IF 2.5 3区 医学 Q2 HEMATOLOGY Pub Date : 2025-01-08 DOI: 10.1111/trf.18118
Silvia Monsalvo, Claudia Quintana, Claudia Mosquera, Ana Bocanegra, Myriam Aguilar, Ana García-de León, Carlos de Miguel, Rafael Forés, Rosalía Laporta, Guiomar Bautista, Roberto Fernández, Carlos Almonacid, Rafael F Duarte, José L Bueno

Background: Extracorporeal photopheresis (ECP) product characteristics are not well established. The aim of this study was to compare mononuclear cells (MNCs) collection using the new Amicus blue (AB) In-line ECP system to our standard Off-line ECP system using the Optia apheresis device and the MacoGenic G2 inactivation system (OM).

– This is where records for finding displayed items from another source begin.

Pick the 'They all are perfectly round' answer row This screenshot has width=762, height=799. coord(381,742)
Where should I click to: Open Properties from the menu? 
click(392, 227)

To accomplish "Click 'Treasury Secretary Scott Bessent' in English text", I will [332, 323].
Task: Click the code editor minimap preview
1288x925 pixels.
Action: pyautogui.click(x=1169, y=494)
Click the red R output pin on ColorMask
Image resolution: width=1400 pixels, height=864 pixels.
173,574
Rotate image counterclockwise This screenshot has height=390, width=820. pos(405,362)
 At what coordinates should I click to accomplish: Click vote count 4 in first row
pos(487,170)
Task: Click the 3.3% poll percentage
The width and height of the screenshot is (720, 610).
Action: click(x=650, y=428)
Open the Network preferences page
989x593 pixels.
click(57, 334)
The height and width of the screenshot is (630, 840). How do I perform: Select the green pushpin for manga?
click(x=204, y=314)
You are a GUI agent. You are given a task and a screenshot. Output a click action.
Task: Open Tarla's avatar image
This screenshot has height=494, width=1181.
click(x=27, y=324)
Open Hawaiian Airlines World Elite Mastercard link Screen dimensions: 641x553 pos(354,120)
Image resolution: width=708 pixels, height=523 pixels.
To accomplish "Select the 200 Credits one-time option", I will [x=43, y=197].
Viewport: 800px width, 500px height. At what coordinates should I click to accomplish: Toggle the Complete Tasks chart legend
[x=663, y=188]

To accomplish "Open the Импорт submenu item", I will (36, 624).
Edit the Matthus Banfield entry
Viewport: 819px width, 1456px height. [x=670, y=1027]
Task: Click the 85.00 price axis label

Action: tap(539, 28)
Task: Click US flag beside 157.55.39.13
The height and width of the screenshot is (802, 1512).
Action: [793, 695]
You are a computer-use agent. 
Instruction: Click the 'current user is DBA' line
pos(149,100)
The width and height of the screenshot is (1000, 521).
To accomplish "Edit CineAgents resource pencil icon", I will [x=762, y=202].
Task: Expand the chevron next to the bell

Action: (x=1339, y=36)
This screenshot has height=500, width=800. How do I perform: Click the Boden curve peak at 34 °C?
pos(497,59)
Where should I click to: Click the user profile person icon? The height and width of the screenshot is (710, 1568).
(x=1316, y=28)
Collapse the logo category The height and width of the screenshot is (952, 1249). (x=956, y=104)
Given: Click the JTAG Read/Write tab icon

Study design and methods: We assessed the ECP products and procedure parameters, patient characteristics, and adverse events for both AB and OM systems in paired patients. Comparisons were made with t-test for paired samples.

Results: Thirteen patients underwent 15 double, paired procedures using both ECP protocols and processing the same blood volume of 4000 mL. Total MNC collected in the product were 51.6 × 108 (95% CI 30.0-73.1) and 42.2 × 108 (95% CI 22.4-62.0) for the AB and OM, respectively (not significant). Both products were also similar regarding volume, MNC concentration, purity, and hematocrit. However, total platelet count (×1011) was significantly lower in the AB products: 0.25 (95% CI 0.15-0.36) versus 1.2 (95% CI 0.9-1.5). The new AB system reduced significantly also the time invested and anticoagulant used per procedure compared with OM, albeit with similar collection efficiency and percentage of MNC captured per procedure. Hypocalcemia was the commonest adverse event with both systems, but it was not severe.

Conclusions: The new AB system collected MNC products comparable to our current experience with OM, although in a significantly shorter time, with a reduced use of anticoagulant and lower contamination with platelets, which are all valuable advantages of the new system.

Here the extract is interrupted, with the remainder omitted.